[Written task] Write out each of the following records line for line, without changing anything.

[Material provided]
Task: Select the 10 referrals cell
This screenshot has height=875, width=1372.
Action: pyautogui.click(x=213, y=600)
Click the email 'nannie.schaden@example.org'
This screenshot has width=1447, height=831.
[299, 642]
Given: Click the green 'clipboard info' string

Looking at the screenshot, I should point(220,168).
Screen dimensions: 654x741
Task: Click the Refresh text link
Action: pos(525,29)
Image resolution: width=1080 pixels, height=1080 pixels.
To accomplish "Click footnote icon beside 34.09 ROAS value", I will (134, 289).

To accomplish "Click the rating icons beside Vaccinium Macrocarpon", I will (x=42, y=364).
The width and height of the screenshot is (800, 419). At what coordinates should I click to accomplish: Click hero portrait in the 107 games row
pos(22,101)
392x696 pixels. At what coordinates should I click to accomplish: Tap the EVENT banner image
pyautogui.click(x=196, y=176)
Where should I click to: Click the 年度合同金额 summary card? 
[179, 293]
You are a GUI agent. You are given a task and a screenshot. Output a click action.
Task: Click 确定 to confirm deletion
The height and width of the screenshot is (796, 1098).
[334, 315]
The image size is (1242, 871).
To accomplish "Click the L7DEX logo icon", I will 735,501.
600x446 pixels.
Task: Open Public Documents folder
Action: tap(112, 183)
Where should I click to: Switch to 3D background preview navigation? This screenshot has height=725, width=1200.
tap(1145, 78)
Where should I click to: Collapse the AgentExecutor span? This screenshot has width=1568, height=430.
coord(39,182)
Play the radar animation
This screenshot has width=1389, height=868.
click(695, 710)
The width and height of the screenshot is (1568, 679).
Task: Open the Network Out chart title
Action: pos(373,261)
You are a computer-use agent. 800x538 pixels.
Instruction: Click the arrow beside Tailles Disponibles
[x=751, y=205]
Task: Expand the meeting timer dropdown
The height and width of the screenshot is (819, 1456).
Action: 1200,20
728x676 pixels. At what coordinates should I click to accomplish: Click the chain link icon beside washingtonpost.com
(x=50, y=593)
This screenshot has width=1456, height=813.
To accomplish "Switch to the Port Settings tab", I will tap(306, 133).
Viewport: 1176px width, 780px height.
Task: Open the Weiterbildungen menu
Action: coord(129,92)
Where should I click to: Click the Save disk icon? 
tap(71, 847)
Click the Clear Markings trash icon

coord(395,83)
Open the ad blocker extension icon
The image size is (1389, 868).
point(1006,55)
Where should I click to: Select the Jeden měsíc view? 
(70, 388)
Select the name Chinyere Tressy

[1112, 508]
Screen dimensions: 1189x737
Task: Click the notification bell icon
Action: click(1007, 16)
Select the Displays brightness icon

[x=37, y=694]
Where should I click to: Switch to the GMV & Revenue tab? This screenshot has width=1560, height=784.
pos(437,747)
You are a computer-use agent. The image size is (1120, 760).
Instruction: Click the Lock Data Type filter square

[Answer in full]
Task: Select the 10 referrals cell
This screenshot has height=875, width=1372.
Action: pyautogui.click(x=213, y=600)
Click the email 'nannie.schaden@example.org'
This screenshot has width=1447, height=831.
[299, 642]
Given: Click the green 'clipboard info' string

Looking at the screenshot, I should point(220,168).
Screen dimensions: 654x741
Task: Click the Refresh text link
Action: pos(525,29)
Image resolution: width=1080 pixels, height=1080 pixels.
To accomplish "Click footnote icon beside 34.09 ROAS value", I will (134, 289).

To accomplish "Click the rating icons beside Vaccinium Macrocarpon", I will (x=42, y=364).
The width and height of the screenshot is (800, 419). At what coordinates should I click to accomplish: Click hero portrait in the 107 games row
pos(22,101)
392x696 pixels. At what coordinates should I click to accomplish: Tap the EVENT banner image
pyautogui.click(x=196, y=176)
Where should I click to: Click the 年度合同金额 summary card? 
[179, 293]
You are a GUI agent. You are given a task and a screenshot. Output a click action.
Task: Click 确定 to confirm deletion
The height and width of the screenshot is (796, 1098).
[334, 315]
The image size is (1242, 871).
To accomplish "Click the L7DEX logo icon", I will 735,501.
600x446 pixels.
Task: Open Public Documents folder
Action: tap(112, 183)
Where should I click to: Switch to 3D background preview navigation? This screenshot has height=725, width=1200.
tap(1145, 78)
Where should I click to: Collapse the AgentExecutor span? This screenshot has width=1568, height=430.
coord(39,182)
Play the radar animation
This screenshot has width=1389, height=868.
click(695, 710)
The width and height of the screenshot is (1568, 679).
Task: Open the Network Out chart title
Action: pos(373,261)
You are a computer-use agent. 800x538 pixels.
Instruction: Click the arrow beside Tailles Disponibles
[x=751, y=205]
Task: Expand the meeting timer dropdown
The height and width of the screenshot is (819, 1456).
Action: 1200,20
728x676 pixels. At what coordinates should I click to accomplish: Click the chain link icon beside washingtonpost.com
(x=50, y=593)
This screenshot has width=1456, height=813.
To accomplish "Switch to the Port Settings tab", I will tap(306, 133).
Viewport: 1176px width, 780px height.
Task: Open the Weiterbildungen menu
Action: coord(129,92)
Where should I click to: Click the Save disk icon? 
tap(71, 847)
Click the Clear Markings trash icon

coord(395,83)
Open the ad blocker extension icon
The image size is (1389, 868).
point(1006,55)
Where should I click to: Select the Jeden měsíc view? 
(70, 388)
Select the name Chinyere Tressy

[1112, 508]
Screen dimensions: 1189x737
Task: Click the notification bell icon
Action: click(1007, 16)
Select the Displays brightness icon

[x=37, y=694]
Where should I click to: Switch to the GMV & Revenue tab? This screenshot has width=1560, height=784.
pos(437,747)
You are a computer-use agent. The image size is (1120, 760).
Instruction: Click the Lock Data Type filter square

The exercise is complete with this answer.